Pity poor Wade Lovett, an unemployable 62-year-old jazz saxophonist juggling three women! His life is pretty complicated — and about to get more so.
Lovett, a widower who hasn’t worked since the California real-estate market imploded in 2008 (the book is set three years later), had been sleeping with (1) Carol Smitsky, an über-efficient secretary/receptionist at a car dealership, described as pretty and “whippet-thin,” and who shaves years off her age; (2) Peggy MacCallister, a flighty 66-year-old, pretty with a good figure and big silicon-enhanced breasts; and (3) Sue Mullen, a 49-year-old barmaid at the rundown Barleycorn’s Tap Room, a promiscuous redhead who likes to live on the wild side and stir things up. All of them knew about the others, but how much the situation suited them is anyone’s guess. Like Wade, Carol and Peggy live in the Happy Acres Mobile Estates, a down-at-heel trailer park in a fictional Westmorland, California.* Sue lives in an adjacent seedy housing development.

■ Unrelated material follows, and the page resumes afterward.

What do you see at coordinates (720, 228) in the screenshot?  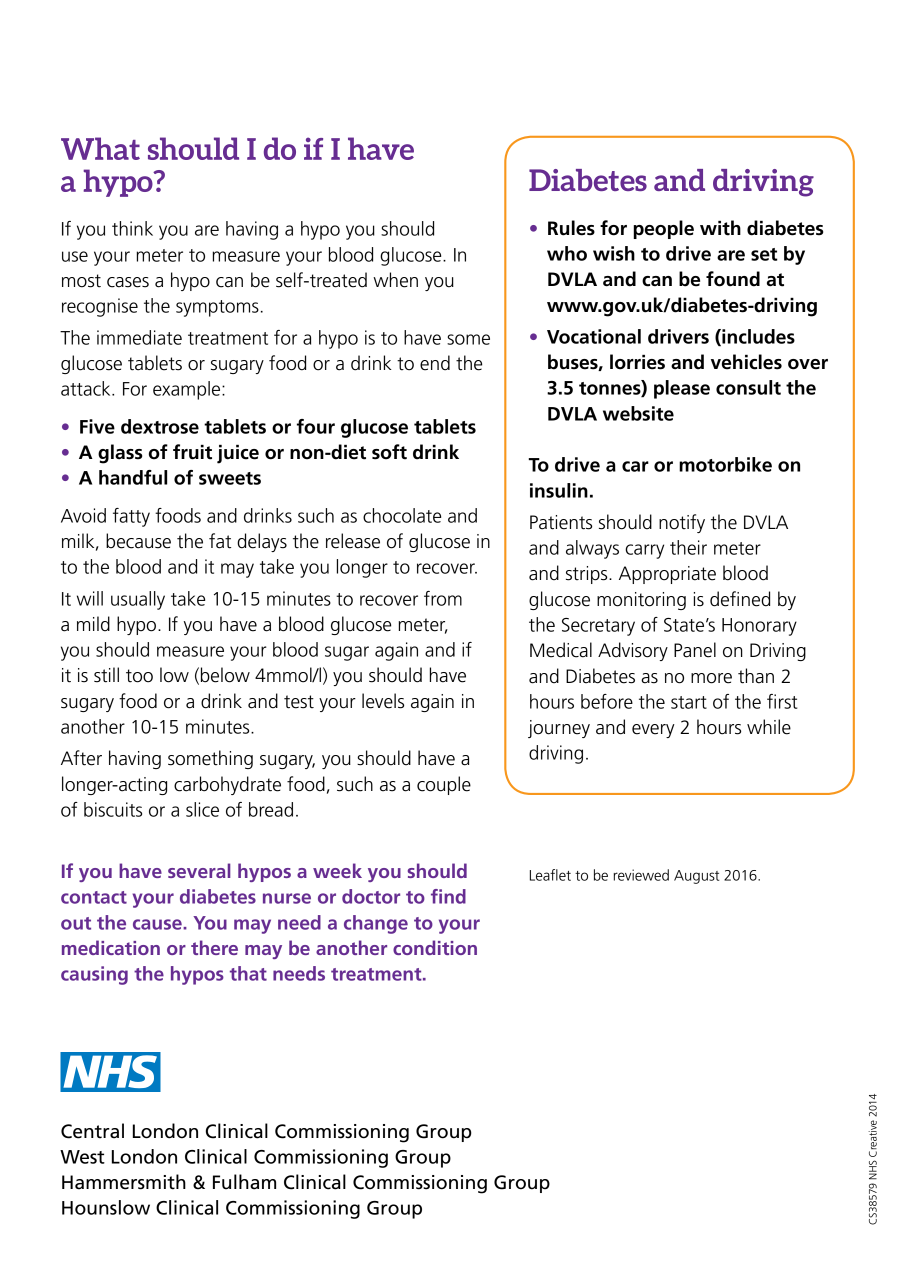 I see `with` at bounding box center [720, 228].
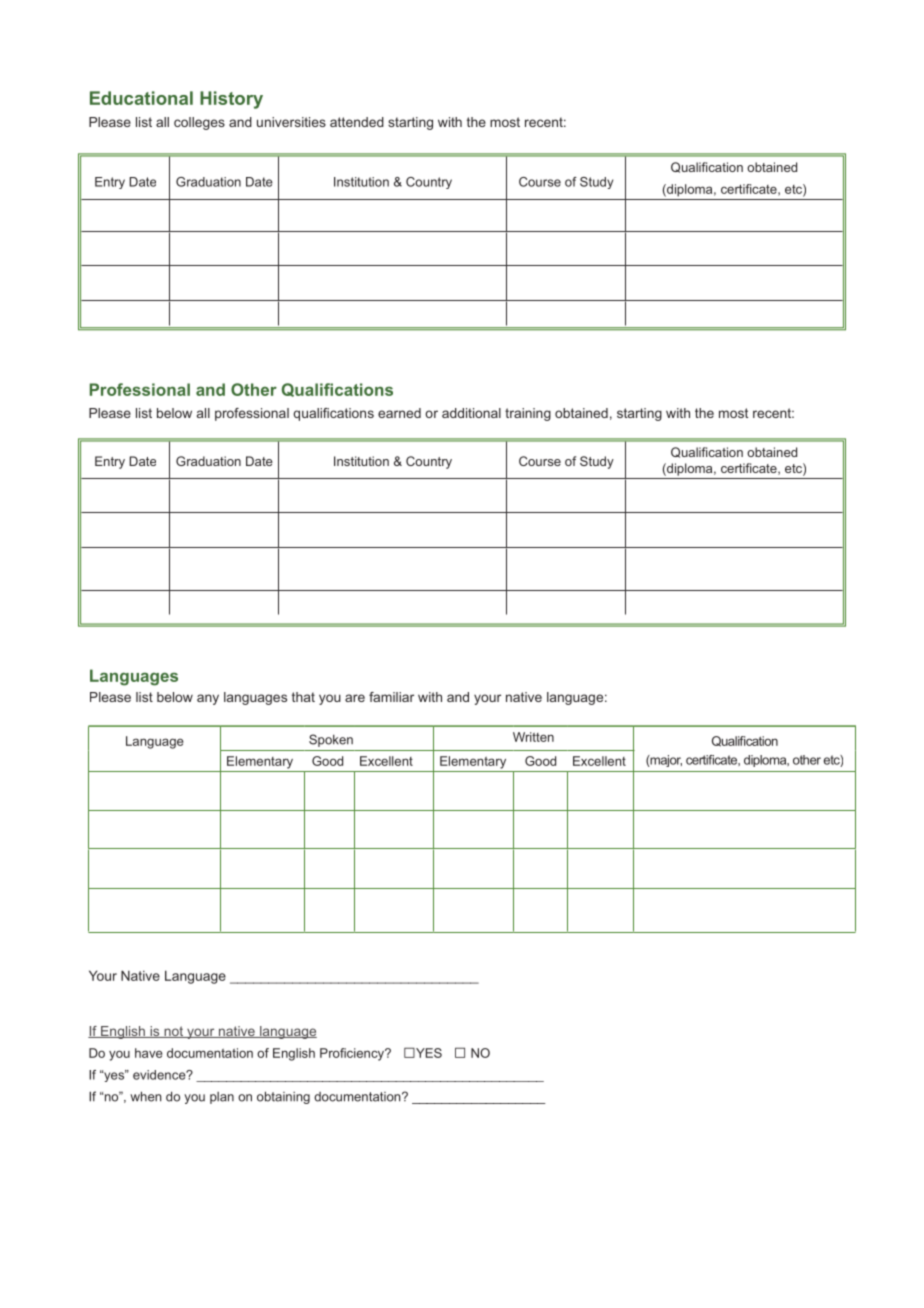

When Wade and Carol decide to contract a literal marriage of convenience, Wade goes to inform his other two lovers. Sue takes it badly, but Peggy doesn’t — because she’s dead, lying on the kitchen floor of her trailer, dead in a puddle of ice tea and vomit. Summoning the police, Wade assumes that Peggy died of a heart attack — until he finds himself the chief suspect in Peggy’s murder. With Detective Christopher Reich so convinced that Wade’s the killer that he isn’t looking at anyone or anything else, it falls to Wade to figure out who really did Peggy in.
Except for annoyance over some typos and dropped words and poor California geography, * I really enjoyed this amusing novel and especially the likable rascal Wade and the denizens of the Happy Acres trailer park. With lots of twists and a superb denouement, I can’t wait to meet Wade again in a sequel.
In the interest of full disclosure, I received this book from NetGalley and Kenmore Books in exchange for an honest review.
*There’s a real Westmorland, California, but it’s near San Diego, not 183 miles away at the intersection of “the mighty 405” and Highway 22, as author J.T. Mott (a pseudonym) describes. The town that’s really there is Westminster, California. And that town is actually smack dab in Orange County, not barely outside of the county. No points for geography for Mott, whoever s/he is.